(Given records begins)

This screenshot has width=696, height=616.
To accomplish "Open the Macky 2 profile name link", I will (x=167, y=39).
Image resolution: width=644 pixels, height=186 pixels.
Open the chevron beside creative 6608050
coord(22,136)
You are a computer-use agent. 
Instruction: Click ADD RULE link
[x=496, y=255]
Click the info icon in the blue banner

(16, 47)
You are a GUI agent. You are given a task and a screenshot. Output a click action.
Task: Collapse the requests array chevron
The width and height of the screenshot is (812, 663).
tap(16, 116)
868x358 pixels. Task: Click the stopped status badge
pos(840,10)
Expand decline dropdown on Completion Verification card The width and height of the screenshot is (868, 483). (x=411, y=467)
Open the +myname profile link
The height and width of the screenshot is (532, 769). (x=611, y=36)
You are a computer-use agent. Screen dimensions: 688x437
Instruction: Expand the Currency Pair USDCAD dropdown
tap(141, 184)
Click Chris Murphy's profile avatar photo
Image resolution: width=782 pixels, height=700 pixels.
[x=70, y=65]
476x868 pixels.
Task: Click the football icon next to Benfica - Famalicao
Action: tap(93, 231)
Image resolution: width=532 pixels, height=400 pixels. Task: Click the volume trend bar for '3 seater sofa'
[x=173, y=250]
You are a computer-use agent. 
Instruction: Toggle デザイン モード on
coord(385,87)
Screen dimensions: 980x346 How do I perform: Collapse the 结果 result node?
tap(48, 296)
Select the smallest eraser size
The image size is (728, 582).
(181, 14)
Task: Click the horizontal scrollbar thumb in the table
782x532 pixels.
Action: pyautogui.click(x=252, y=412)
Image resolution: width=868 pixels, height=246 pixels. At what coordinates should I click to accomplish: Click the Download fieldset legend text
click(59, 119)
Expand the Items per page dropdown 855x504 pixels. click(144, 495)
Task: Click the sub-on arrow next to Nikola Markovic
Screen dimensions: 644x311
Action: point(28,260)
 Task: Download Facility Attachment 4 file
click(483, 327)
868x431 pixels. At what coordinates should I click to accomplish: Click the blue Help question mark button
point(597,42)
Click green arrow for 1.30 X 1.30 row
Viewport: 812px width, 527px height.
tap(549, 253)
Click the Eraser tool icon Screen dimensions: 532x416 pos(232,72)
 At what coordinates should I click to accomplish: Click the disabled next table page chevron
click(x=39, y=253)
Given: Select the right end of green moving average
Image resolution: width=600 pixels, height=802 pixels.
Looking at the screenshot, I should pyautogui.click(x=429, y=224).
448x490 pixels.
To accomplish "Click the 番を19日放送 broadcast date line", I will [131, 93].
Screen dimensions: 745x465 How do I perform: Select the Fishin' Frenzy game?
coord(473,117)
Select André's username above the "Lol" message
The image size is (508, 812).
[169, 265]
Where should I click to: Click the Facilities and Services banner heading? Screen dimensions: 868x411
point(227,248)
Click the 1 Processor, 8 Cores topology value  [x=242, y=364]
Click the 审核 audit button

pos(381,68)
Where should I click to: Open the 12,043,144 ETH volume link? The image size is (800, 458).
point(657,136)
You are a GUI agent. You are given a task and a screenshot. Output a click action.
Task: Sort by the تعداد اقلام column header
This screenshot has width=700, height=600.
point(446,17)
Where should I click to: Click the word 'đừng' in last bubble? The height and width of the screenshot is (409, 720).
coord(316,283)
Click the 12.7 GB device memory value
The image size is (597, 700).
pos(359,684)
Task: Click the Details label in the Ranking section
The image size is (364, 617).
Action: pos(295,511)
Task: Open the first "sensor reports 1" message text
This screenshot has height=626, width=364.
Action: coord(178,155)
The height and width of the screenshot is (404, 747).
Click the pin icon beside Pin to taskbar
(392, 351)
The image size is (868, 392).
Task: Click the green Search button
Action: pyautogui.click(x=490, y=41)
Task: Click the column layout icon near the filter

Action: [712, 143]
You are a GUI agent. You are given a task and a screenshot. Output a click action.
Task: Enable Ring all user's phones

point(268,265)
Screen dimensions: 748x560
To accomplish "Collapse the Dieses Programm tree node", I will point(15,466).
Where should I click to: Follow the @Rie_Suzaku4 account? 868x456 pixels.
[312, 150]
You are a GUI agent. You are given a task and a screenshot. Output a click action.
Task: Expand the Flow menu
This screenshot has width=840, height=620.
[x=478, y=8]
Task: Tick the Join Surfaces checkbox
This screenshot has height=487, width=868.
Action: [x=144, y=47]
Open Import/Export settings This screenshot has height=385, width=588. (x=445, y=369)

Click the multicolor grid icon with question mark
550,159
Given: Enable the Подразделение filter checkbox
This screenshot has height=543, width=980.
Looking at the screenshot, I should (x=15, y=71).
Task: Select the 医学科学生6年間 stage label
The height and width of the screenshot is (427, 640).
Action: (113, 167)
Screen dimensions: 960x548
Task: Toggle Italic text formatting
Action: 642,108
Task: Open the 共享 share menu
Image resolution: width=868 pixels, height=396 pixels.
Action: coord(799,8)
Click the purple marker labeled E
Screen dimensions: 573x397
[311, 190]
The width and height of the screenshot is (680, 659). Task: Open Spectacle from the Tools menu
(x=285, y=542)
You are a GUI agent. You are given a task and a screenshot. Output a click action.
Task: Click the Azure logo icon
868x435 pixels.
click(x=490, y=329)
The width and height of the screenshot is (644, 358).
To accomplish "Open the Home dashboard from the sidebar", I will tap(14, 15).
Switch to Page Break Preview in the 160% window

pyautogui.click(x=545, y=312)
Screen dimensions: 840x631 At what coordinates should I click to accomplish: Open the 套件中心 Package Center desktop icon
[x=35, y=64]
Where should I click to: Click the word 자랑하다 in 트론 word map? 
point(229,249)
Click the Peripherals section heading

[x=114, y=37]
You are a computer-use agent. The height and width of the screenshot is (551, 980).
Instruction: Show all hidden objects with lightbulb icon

(Given records ends)

* Exercise objective
Every line from the one with "Open Import/Export settings" to the end of the records above should be returned exactly, and no other lines.

* Expected answer
Open Import/Export settings This screenshot has height=385, width=588. (x=445, y=369)

Click the multicolor grid icon with question mark
550,159
Given: Enable the Подразделение filter checkbox
This screenshot has height=543, width=980.
Looking at the screenshot, I should (x=15, y=71).
Task: Select the 医学科学生6年間 stage label
The height and width of the screenshot is (427, 640).
Action: (113, 167)
Screen dimensions: 960x548
Task: Toggle Italic text formatting
Action: 642,108
Task: Open the 共享 share menu
Image resolution: width=868 pixels, height=396 pixels.
Action: coord(799,8)
Click the purple marker labeled E
Screen dimensions: 573x397
[311, 190]
The width and height of the screenshot is (680, 659). Task: Open Spectacle from the Tools menu
(x=285, y=542)
You are a GUI agent. You are given a task and a screenshot. Output a click action.
Task: Click the Azure logo icon
868x435 pixels.
click(x=490, y=329)
The width and height of the screenshot is (644, 358).
To accomplish "Open the Home dashboard from the sidebar", I will tap(14, 15).
Switch to Page Break Preview in the 160% window

pyautogui.click(x=545, y=312)
Screen dimensions: 840x631 At what coordinates should I click to accomplish: Open the 套件中心 Package Center desktop icon
[x=35, y=64]
Where should I click to: Click the word 자랑하다 in 트론 word map? 
point(229,249)
Click the Peripherals section heading

[x=114, y=37]
You are a computer-use agent. The height and width of the screenshot is (551, 980).
Instruction: Show all hidden objects with lightbulb icon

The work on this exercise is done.